Екатерина остановилась, слегка повернула голову:
— Зачислить солдат на довольствие…
Николаша ел кашу у костра, и сон морил его. Слипающимися глазами он видел, с какой жадностью уписывают кашу петровские гонцы.
Шагали, бежали, крались, воевали. И что же? Вот он, результат; три жадно жующих перепуганных солдата.
Николаша устраивается на соломе, разостланной неподалеку, потягивается. Ничего, завтра день будет веселей: сломим войско Петра третьего и восторжествует Екатерина вторая. Вторая после первого Петра. Он засыпает с улыбкой.
Наутро армия снова движется к Петергофу и Ораниенбауму. Снова во главе скачет на белом коне государыня, и треуголка, притянутая к крепкому самодержавному подбородку, плотно держится на ее голове.
Беспечно устремляется за царицей молодая самоуверенная свита. И войско, грозно пылящее по дороге, охраняет эту беспечность и самоуверенность.
В колоннах шагает юный солдат Николай Новиков, и будущее ему представляется ровным и солнечным, как эта песчаная дорога в жаркий июньский день.
ГОРОД БЕЗДЕЛЬЯ
Екатерина праздновала победу! Фейерверки огненным разноцветным дождем падали на примолкшую в ожидании землю. Потом посыпались награды на тех, кто штыками расчистил путь жене Петра III к трону. Особенно отмечен Алексей Орлов, убийца царя. Впрочем, о событиях на мызе Ропша не было и речи — манифест с печалью извещал о смерти царя от «геморроидальных колик».
Россия ждала многого от переворота, и она, полновластная царица, была и впрямь готова облагодетельствовать страну — издать новые законы, содействовать развитию ремесел, торговли, просвещения. Из депутатов различных сословий она собирает комиссию по подготовке свода основных законов Российской империи.

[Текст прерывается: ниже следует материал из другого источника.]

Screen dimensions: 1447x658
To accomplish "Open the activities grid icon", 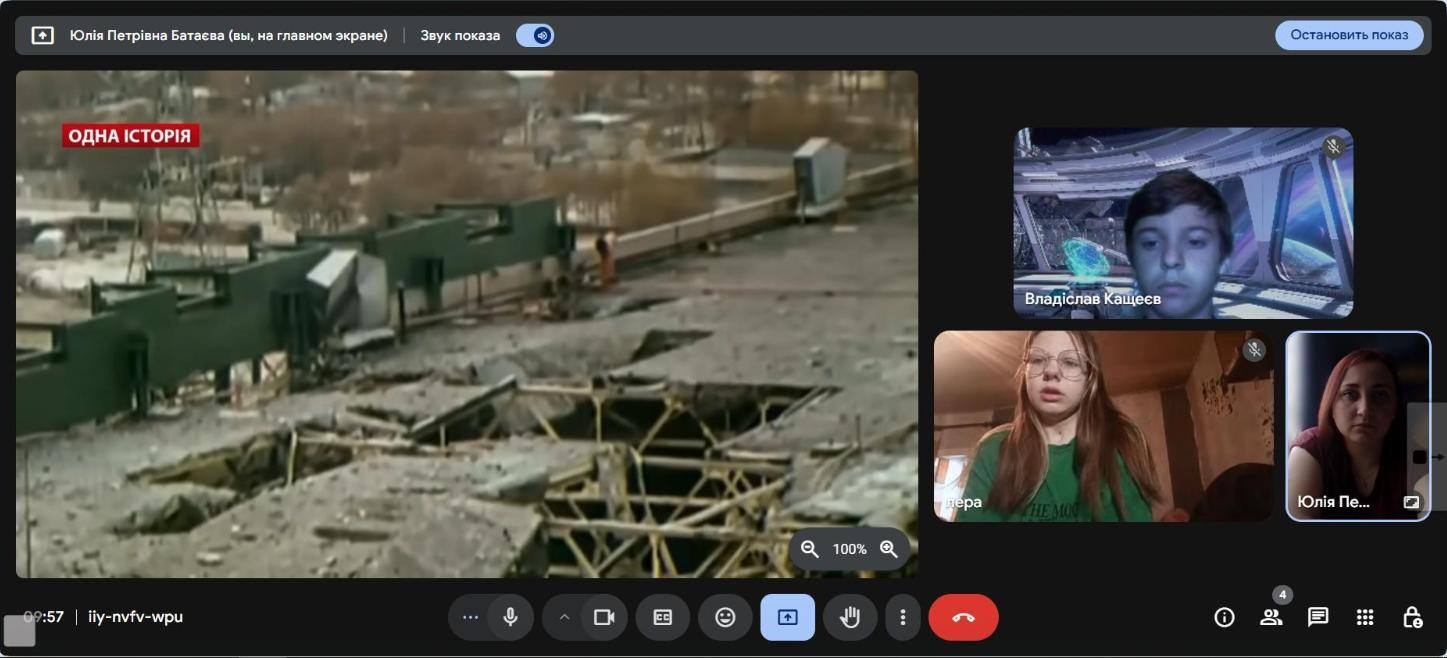I will 1365,617.
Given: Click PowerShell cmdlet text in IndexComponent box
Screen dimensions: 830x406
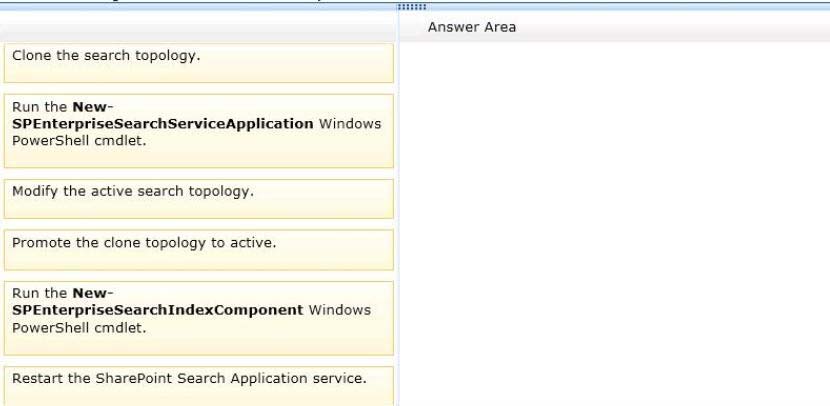Looking at the screenshot, I should [78, 327].
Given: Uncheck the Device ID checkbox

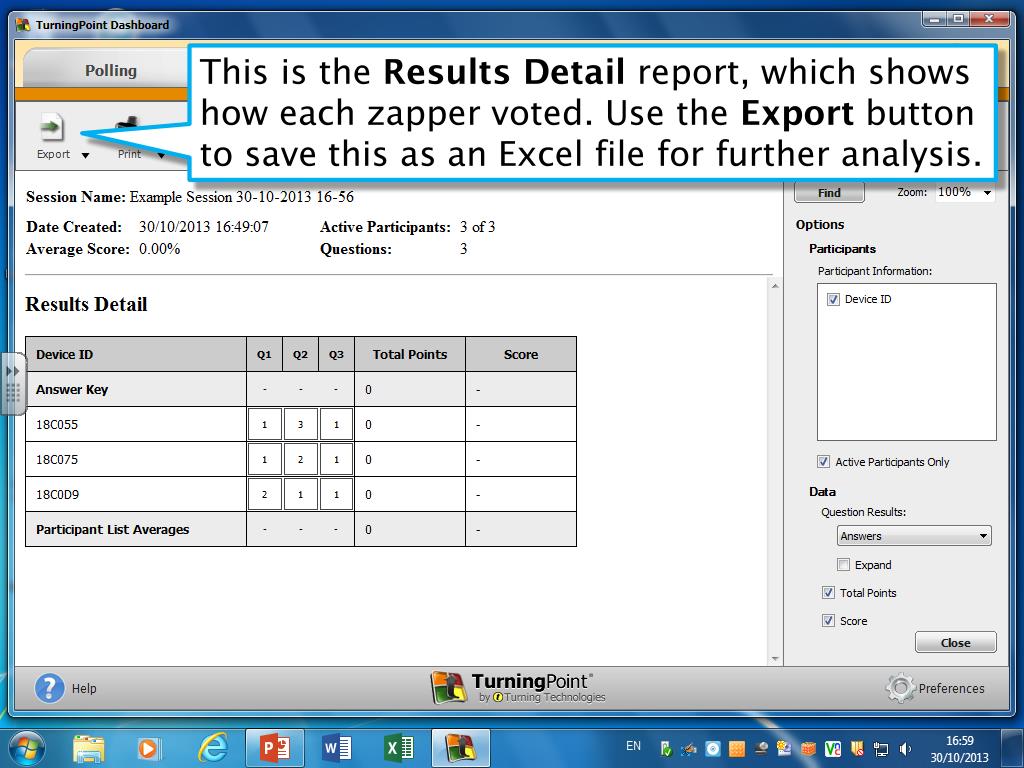Looking at the screenshot, I should [x=833, y=299].
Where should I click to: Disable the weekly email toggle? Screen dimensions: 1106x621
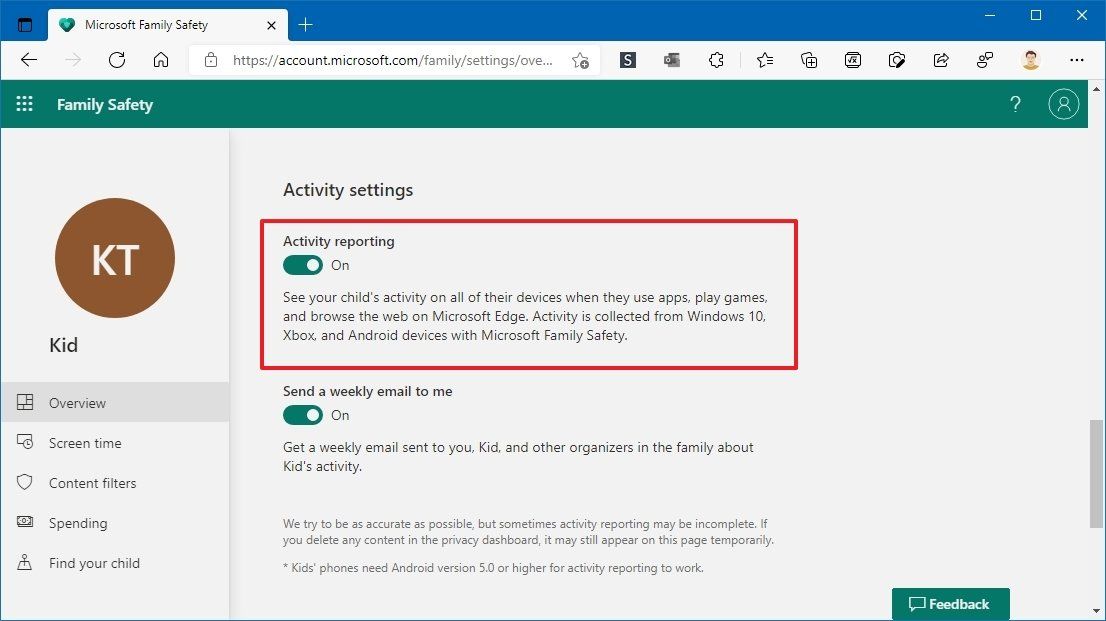pyautogui.click(x=302, y=415)
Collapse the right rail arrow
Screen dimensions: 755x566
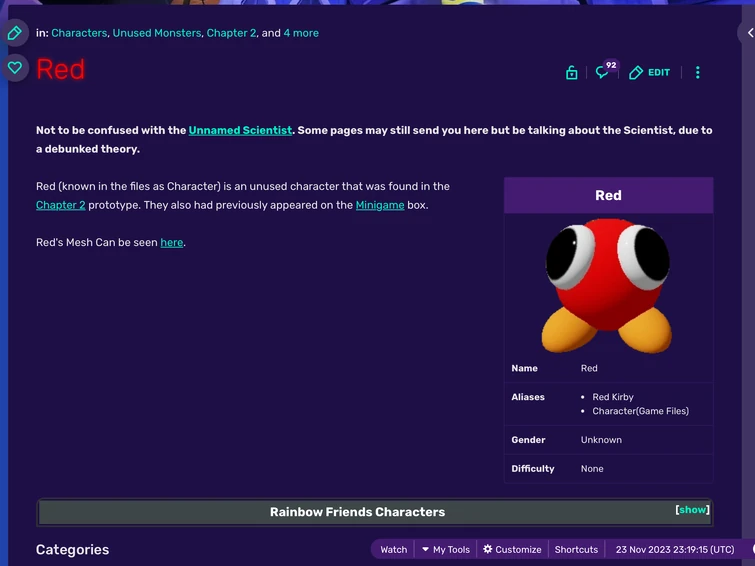[x=749, y=33]
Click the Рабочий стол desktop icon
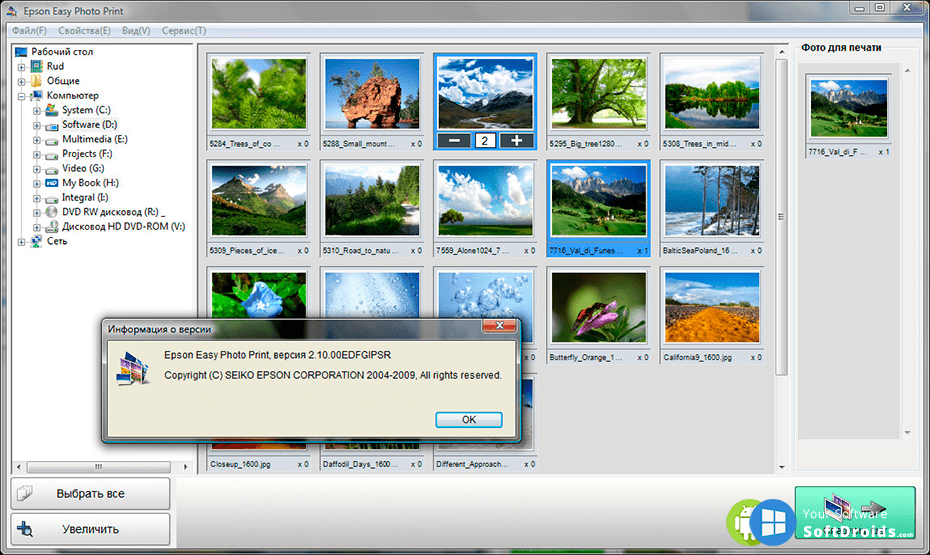Image resolution: width=930 pixels, height=555 pixels. (x=21, y=51)
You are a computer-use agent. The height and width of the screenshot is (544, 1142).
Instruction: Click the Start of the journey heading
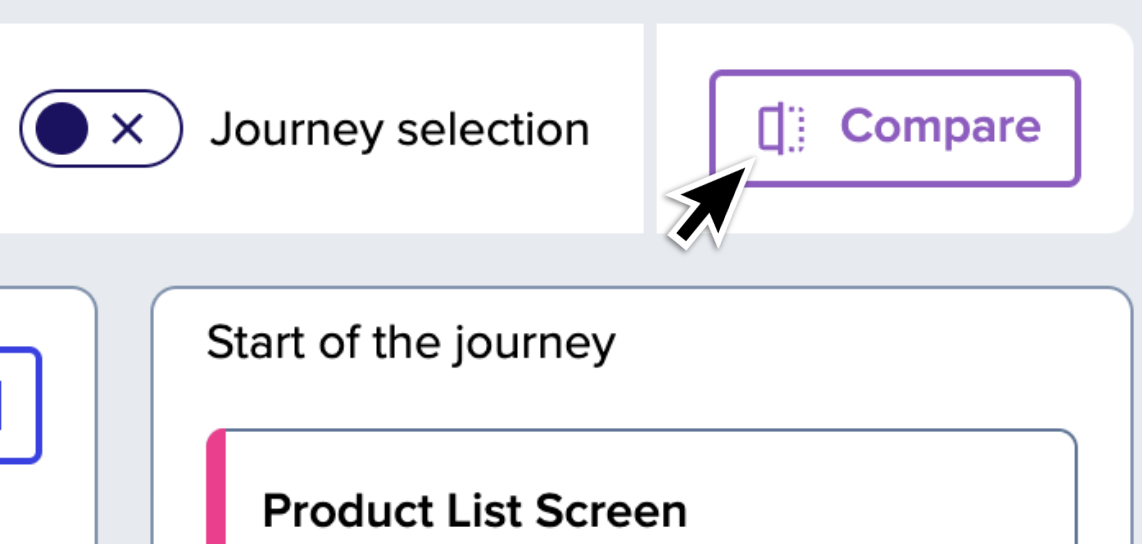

«Будучи унтер-офицером, взят был в Комиссию о сочинении проекта Нового Уложения и во время диспутов прикомандирован был к держанию дневной записки», — читаем мы в протоколах допроса Новикова.
Ожидание было невыносимым. Депутаты покидали нал не спеша, говорили и говорили меж собой, словно речами не насытились. Но вот наконец уходит последний, и Николай Новиков, держатель дневных записей в Комиссии по составлению проекта Нового Уложения, остается один. Он продолжает разбирать бумаги, поправляет тексты речей, но делает это уже нехотя, все время прислушиваясь. С бьющимся сердцем он осторожно идет к огромному шкафу, где хранятся важные книги и документы, и достает ключ. Шаги за дверьми заставляют его вздрогнуть и отказаться от своего намерения.
Но он терпелив. Исподтишка он следит за сторожем, который, кряхтя и ворча, подметает проходы. Когда тот пытается заговорить, Новиков делает вид очень занятого человека я отвечает односложно, чтобы не продлить и так уже затянувшееся ожидание.
Сторож удалялся. Звуки замирали. С тишиной приходило счастье.
Он снова крался к шкафу. Ключ щелкал в замке, словно пистолетный выстрел, дверца предательски визжала. Он оглядывался, но скамьи депутатов доброжелательно молчали, а государыня ласково глядела с портрета.
И вот заветная книга в руках. На титульном листе значится: «Наказ Императрицы Екатерины, данный Комиссии о сочинении проекта Нового Уложения». Отмечено число и место печатания: «июль, 30 дня 1767 года, при Сенате».